Dataset entries:
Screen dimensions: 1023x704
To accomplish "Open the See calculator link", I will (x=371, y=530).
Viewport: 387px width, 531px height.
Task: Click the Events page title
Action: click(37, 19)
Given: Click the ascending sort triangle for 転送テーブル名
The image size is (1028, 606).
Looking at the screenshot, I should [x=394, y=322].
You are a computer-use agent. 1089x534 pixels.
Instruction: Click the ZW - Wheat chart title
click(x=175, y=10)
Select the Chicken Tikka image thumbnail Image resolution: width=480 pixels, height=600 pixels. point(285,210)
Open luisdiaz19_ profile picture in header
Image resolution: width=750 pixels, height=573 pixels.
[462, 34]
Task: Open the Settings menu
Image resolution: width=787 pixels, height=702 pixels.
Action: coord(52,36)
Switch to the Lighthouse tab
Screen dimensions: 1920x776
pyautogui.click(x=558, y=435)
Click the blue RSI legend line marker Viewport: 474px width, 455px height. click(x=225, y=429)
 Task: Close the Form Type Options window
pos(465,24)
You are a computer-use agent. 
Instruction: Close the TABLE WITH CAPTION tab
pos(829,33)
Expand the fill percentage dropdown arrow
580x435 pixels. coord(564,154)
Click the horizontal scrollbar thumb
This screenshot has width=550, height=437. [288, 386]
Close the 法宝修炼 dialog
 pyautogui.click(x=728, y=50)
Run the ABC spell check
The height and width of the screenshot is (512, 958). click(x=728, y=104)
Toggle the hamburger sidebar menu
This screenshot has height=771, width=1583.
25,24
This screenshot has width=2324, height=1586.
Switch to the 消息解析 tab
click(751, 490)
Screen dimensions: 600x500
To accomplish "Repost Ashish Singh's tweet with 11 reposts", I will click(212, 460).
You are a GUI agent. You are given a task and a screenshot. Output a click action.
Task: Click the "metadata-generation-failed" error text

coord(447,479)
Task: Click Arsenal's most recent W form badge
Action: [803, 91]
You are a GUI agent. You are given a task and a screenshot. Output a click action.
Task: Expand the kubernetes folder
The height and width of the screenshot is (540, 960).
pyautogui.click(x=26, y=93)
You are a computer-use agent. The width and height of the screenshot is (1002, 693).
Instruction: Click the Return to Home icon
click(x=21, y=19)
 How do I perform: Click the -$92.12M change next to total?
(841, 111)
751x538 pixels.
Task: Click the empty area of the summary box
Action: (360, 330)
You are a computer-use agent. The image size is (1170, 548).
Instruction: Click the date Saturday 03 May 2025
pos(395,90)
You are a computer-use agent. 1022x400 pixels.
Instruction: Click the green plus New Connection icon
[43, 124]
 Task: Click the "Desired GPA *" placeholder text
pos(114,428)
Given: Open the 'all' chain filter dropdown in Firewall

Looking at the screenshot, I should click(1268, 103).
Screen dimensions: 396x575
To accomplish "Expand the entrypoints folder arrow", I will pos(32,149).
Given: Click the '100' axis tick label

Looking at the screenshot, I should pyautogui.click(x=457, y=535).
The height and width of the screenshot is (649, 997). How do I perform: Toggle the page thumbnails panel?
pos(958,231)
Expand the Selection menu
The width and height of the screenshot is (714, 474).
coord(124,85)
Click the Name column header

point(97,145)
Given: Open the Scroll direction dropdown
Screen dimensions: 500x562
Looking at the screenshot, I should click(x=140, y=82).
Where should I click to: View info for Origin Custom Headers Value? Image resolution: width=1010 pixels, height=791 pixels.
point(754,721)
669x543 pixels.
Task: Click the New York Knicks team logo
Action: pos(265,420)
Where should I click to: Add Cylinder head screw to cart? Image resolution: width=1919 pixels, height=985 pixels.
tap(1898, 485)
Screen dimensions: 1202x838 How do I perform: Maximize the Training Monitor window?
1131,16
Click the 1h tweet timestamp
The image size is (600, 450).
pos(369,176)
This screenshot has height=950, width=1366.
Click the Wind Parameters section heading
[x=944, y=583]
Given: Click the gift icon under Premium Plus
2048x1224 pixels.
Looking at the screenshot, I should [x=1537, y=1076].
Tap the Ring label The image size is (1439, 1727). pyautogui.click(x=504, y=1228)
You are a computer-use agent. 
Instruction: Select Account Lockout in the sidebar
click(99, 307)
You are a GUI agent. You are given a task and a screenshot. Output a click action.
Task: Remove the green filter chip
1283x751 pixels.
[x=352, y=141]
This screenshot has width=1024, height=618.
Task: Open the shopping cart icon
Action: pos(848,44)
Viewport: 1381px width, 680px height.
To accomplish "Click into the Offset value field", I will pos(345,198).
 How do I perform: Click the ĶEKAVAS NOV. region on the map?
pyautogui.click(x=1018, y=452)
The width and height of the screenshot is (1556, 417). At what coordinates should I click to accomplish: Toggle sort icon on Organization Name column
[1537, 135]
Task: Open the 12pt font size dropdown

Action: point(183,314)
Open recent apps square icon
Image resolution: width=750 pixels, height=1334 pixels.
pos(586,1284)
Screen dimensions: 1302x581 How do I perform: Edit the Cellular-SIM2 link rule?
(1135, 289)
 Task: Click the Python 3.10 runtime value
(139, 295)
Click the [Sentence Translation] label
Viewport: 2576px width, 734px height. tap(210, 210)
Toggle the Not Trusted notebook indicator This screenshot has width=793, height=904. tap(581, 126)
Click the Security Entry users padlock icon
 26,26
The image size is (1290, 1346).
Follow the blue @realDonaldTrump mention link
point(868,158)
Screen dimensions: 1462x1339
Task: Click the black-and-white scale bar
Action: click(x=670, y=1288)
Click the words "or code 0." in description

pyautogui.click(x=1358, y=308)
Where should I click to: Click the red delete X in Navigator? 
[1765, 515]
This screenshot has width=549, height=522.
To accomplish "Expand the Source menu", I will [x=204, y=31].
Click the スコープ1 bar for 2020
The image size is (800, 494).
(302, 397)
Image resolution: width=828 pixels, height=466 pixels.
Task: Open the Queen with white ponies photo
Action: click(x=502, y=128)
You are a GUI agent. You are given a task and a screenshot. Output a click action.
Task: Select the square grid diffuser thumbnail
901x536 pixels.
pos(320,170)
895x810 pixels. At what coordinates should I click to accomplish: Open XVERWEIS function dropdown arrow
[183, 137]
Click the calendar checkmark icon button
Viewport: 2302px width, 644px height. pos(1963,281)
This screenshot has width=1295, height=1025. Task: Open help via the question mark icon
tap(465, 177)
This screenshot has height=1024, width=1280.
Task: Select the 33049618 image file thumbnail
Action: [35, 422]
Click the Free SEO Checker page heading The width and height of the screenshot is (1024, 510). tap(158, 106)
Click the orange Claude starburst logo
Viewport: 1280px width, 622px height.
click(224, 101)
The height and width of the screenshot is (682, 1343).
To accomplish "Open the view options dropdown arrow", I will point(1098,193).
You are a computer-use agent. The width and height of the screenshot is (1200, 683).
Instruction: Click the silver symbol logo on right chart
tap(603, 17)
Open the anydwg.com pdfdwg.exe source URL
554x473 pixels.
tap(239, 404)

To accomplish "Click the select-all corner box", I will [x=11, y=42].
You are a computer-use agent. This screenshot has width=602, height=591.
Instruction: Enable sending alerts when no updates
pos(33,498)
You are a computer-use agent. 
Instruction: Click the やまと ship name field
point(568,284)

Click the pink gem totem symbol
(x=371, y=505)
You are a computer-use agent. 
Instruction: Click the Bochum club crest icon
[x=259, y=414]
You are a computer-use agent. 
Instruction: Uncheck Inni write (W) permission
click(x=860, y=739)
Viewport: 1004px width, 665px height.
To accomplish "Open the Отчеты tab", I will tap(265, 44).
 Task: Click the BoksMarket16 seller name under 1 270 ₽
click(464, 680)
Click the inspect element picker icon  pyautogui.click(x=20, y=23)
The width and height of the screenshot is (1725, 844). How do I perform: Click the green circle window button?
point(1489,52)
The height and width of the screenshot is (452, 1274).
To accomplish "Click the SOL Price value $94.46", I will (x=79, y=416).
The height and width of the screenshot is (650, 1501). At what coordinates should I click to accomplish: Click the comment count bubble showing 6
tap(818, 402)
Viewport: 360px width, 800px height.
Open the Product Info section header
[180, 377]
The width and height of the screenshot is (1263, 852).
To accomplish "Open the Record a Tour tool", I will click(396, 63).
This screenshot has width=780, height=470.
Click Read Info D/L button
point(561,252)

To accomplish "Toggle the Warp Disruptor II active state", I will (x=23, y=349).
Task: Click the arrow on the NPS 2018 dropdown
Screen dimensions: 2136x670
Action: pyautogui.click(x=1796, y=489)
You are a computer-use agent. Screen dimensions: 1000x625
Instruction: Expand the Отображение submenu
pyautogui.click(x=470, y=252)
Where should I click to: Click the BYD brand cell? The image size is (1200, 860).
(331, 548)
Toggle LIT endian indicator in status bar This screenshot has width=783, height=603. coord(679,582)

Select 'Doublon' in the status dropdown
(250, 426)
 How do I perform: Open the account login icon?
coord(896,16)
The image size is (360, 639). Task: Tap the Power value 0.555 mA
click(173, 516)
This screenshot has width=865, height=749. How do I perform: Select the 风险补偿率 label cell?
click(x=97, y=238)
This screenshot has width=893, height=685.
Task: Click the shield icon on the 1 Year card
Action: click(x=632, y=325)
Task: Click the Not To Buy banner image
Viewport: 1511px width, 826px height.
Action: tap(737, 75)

■ **TASK DETAILS**
How many lines of the entries contain the string "folder"? Answer with a number and no other words.

■ **SOLUTION TO THE EXERCISE**
2